SERS-based dynamic monitoring of minimal residual disease markers with high sensitivity for clinical applications

Abstract

Minimal residual disease (MRD) measurement is important for the diagnosis and prognosis of B cell hematological malignancies in the clinic. Thus, a sensitive and accurate method for monitoring the corresponding surface markers is in high demand for early diagnosis and treatment instruction. Herein, we developed a surface enhanced Raman scattering (SERS)-based sandwich-type immunoassay for the simultaneous detection of two surface markers (i.e., CD19 and CD20) in Raji cell lines as well as in clinical blood samples. First, to compare with the results obtained by flow cytometry, we evaluated the sensitivity and reproducibility of the SERS immunoassay for real-time detection of CD19 and CD20 expressions in Raji cells and blood samples.

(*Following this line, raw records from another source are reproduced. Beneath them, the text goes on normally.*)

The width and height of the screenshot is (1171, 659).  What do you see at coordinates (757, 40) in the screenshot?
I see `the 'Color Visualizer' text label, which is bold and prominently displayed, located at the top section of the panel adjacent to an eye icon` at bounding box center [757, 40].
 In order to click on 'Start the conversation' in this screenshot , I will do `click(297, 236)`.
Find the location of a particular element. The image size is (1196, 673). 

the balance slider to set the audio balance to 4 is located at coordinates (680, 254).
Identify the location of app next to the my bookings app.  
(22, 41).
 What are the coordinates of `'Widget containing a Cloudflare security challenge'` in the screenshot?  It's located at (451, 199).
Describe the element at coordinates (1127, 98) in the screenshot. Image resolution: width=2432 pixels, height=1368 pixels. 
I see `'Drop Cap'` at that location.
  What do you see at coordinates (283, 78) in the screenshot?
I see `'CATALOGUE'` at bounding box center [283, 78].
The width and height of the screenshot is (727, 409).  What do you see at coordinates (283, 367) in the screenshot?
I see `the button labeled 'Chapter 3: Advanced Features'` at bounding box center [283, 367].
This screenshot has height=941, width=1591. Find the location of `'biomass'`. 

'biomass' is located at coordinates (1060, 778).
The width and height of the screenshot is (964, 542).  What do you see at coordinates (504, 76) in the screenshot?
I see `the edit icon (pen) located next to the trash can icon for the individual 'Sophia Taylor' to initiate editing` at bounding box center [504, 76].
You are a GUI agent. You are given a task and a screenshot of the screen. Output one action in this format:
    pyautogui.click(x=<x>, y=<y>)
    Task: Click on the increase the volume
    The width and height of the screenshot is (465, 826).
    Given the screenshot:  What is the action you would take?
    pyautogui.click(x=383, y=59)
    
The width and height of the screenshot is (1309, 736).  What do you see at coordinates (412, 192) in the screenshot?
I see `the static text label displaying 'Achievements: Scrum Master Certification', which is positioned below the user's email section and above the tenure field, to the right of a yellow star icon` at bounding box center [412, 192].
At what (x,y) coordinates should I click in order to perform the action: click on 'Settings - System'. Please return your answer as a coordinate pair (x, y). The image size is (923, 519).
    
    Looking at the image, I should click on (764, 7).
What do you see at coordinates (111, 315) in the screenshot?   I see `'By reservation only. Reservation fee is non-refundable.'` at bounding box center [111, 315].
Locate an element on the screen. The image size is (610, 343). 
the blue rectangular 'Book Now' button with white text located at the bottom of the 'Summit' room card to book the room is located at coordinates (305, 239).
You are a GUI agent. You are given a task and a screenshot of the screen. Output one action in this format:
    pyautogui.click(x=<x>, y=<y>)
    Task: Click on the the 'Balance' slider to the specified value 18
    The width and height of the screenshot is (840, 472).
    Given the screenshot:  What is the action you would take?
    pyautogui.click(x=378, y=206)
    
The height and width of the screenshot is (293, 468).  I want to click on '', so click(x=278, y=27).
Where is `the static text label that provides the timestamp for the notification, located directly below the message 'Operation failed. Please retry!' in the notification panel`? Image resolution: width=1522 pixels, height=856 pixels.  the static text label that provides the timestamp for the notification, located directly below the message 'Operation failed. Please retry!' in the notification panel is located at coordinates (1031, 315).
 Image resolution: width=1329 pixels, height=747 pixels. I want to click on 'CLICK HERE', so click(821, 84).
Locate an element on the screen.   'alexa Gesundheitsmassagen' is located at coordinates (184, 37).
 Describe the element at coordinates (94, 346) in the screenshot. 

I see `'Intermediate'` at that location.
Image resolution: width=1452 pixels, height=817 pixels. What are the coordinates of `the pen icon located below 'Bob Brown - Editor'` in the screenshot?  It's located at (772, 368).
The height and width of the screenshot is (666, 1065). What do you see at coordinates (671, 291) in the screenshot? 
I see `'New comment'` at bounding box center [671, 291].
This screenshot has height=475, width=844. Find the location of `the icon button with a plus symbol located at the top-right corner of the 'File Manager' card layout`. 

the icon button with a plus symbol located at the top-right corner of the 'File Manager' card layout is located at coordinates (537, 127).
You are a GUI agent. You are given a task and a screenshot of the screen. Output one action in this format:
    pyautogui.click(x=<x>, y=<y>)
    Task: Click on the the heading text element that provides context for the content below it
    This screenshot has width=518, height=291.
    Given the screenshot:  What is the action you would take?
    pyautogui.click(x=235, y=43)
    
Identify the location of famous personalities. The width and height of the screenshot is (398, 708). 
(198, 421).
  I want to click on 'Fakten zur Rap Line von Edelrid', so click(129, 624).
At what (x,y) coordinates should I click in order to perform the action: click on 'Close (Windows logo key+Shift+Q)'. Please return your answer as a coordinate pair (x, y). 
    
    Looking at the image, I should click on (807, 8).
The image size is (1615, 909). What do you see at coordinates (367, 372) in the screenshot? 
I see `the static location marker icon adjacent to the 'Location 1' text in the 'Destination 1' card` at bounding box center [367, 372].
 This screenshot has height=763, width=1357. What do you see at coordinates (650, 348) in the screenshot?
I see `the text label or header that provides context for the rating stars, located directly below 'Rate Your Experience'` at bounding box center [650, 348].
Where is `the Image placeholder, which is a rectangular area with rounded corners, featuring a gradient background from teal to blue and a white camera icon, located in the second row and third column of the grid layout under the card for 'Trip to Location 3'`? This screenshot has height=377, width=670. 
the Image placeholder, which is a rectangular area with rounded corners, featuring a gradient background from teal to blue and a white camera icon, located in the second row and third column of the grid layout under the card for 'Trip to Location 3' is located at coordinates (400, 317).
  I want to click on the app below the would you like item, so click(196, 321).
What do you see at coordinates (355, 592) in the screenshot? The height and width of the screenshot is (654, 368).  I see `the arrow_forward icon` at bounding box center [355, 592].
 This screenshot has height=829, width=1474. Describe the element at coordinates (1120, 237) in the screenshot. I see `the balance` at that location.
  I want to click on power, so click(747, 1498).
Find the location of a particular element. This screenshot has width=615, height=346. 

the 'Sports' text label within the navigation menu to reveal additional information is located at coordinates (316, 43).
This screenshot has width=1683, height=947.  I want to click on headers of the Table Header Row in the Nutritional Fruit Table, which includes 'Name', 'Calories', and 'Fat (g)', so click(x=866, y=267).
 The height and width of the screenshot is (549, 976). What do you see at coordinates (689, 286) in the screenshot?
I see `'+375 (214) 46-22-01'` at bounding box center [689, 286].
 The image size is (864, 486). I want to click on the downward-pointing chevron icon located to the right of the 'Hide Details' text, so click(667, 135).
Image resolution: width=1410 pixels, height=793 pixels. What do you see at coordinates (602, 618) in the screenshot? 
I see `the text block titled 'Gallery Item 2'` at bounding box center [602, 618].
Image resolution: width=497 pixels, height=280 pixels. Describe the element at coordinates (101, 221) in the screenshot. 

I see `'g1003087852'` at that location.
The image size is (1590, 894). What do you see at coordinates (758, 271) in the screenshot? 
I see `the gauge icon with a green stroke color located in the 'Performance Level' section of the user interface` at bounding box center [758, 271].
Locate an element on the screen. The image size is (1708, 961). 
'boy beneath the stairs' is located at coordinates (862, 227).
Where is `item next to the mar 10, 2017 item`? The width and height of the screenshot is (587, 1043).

Then, we conducted follow-up tests on 13 B cell hematological malignancy patients for one month and dynamically monitored their CD19 and CD20 expressions by the SERS immunoassay. In addition to the improved sensitivity of the SERS method, good linear correlations between the SERS intensities and flow cytometry results were also observed for both CD19 and CD20, which indicated the accuracy of this SERS-based strategy. Therefore, this SERS-based simultaneous detection approach shows great potential for accurate and early diagnosis of MRD in B cell hematological malignancies.